Stefano Zamagni: «Stop al neoconsumismo e spazio all’Homo civilis»
«L’idea del fondo Loss and Damage è in sé valida, il problema è che la sua dotazione economica è insufficiente per compensare i danni provocati ogni anno dalle crisi climatiche. Stiamo parlando dunque di un piccolo incentivo, che di certo non è in grado di aiutare i paesi meno dotati di risorse ad immettersi sulla strada della transizione verde», spiega a Nonsoloambiente Stefano Zamagni, Professore ordinario di Economia Politica, Università di Bologna e Adjunct Professor of International Political Economy della Johns Hopkins University. «Oggi finalmente la rilevanza delle tematiche ambientali è universalmente riconosciuta, come dimostra il via libera al fondo. Il problema però è che la sostenibilità verde deve essere associata anche a quelle sociale ed economica, come affermato da Papa Francesco nell’enciclica “Laudato si’” già nel 2015. È un cambiamento innanzitutto culturale senza il quale è impensabile superare il modello neoconsumistico ancora oggi imperante. Si tratta di porre fine al triste fenomeno del “land grabbing” e del “forest grabbing” da parte delle multinazionali occidentali (e cinesi) per le coltivazioni intensive di prodotti da esportare».
Secondo Zamagni, la vera sfida che attende la nostra società è un radicale cambio degli stili di vita, fondato innanzitutto sulla riduzione dei consumi di beni materiali. «Puntare sulla riduzione delle emissioni e sull’economia circolare non basta, la nostra economia deve piuttosto smetterla di guardare solo alla crescita del Pil, un concetto ormai anacronistico, e dare piuttosto il giusto peso ai beni relazionali e ai beni comuni, come la cultura, la cura e l’alterità. L'Homo oeconomicus deve fare un passo indietro e lasciare spazio all’Homo civilis, come il presidente Mattarella ha riconosciuto nel suo intervento del 15 settembre 2023 all’Assemblea generale di Confindustria».

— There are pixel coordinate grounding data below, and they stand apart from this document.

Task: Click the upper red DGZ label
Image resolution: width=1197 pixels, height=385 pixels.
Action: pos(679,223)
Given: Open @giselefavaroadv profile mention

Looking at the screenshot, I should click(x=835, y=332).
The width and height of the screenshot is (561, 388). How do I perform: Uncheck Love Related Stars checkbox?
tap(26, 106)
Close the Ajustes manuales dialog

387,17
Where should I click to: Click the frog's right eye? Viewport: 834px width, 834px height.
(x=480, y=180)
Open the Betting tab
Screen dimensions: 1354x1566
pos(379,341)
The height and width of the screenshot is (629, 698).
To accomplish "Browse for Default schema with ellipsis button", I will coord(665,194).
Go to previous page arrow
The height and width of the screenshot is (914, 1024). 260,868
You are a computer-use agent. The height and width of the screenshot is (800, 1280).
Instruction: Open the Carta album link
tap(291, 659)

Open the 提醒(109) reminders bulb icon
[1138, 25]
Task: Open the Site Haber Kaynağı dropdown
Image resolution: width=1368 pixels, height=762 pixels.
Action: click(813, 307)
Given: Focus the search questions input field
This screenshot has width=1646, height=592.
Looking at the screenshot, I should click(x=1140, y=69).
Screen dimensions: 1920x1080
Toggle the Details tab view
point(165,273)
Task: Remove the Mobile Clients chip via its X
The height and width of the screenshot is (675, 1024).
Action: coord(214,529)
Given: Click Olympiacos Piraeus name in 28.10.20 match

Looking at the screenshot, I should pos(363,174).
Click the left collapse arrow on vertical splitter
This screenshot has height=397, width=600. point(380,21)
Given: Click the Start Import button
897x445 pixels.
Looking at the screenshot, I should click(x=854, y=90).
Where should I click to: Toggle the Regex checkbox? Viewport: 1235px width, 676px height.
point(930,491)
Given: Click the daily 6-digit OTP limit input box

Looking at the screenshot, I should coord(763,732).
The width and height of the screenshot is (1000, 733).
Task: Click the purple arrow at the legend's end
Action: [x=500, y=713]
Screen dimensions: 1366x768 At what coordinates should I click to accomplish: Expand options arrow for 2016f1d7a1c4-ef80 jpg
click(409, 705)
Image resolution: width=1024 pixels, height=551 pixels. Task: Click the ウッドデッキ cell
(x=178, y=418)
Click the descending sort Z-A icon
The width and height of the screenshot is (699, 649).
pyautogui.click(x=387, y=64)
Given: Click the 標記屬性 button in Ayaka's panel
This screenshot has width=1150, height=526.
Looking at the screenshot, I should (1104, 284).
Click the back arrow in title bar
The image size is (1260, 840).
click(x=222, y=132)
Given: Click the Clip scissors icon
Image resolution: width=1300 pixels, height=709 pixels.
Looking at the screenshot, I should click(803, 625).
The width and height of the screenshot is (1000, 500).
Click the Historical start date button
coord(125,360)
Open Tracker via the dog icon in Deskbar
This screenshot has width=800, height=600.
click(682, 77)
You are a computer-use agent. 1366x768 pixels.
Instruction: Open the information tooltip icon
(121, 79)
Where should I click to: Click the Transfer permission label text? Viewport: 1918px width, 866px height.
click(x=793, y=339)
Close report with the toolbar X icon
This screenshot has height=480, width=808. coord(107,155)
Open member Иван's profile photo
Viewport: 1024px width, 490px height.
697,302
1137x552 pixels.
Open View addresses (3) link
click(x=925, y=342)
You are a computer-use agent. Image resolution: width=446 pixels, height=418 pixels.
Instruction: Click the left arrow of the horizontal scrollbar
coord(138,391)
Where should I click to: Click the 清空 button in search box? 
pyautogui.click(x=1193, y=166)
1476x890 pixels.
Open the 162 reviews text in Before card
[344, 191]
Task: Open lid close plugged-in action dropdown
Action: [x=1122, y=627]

A livello internazionale, è urgente invece la riforma delle grandi istituzioni economiche e finanziarie internazionali, dalla Banca Mondiale al Fondo Monetario, «organizzazioni nate nel dopo guerra, quasi 80 anni fa quindi, che oggi devono necessariamente operare secondo nuove regole». Anche di questo si parlerà in occasione del “Summit del futuro”, la due giorni organizzata dalle Nazioni Unite i prossimi 22 e 23 settembre 2024 proprio con l’obiettivo di rafforzare le strutture della governance globale per affrontare con più consapevolezza le nuove e vecchie sfide dei prossimi anni, e avanzare a passo spedito verso la realizzazione degli obiettivi di sviluppo sostenibile dell’Agenda 2030. «Un’occasione importante che speriamo il mondo non si lasci scappare», conclude Zamagni. «Perché di tempo ormai non ce ne rimane tanto per invertire la rotta».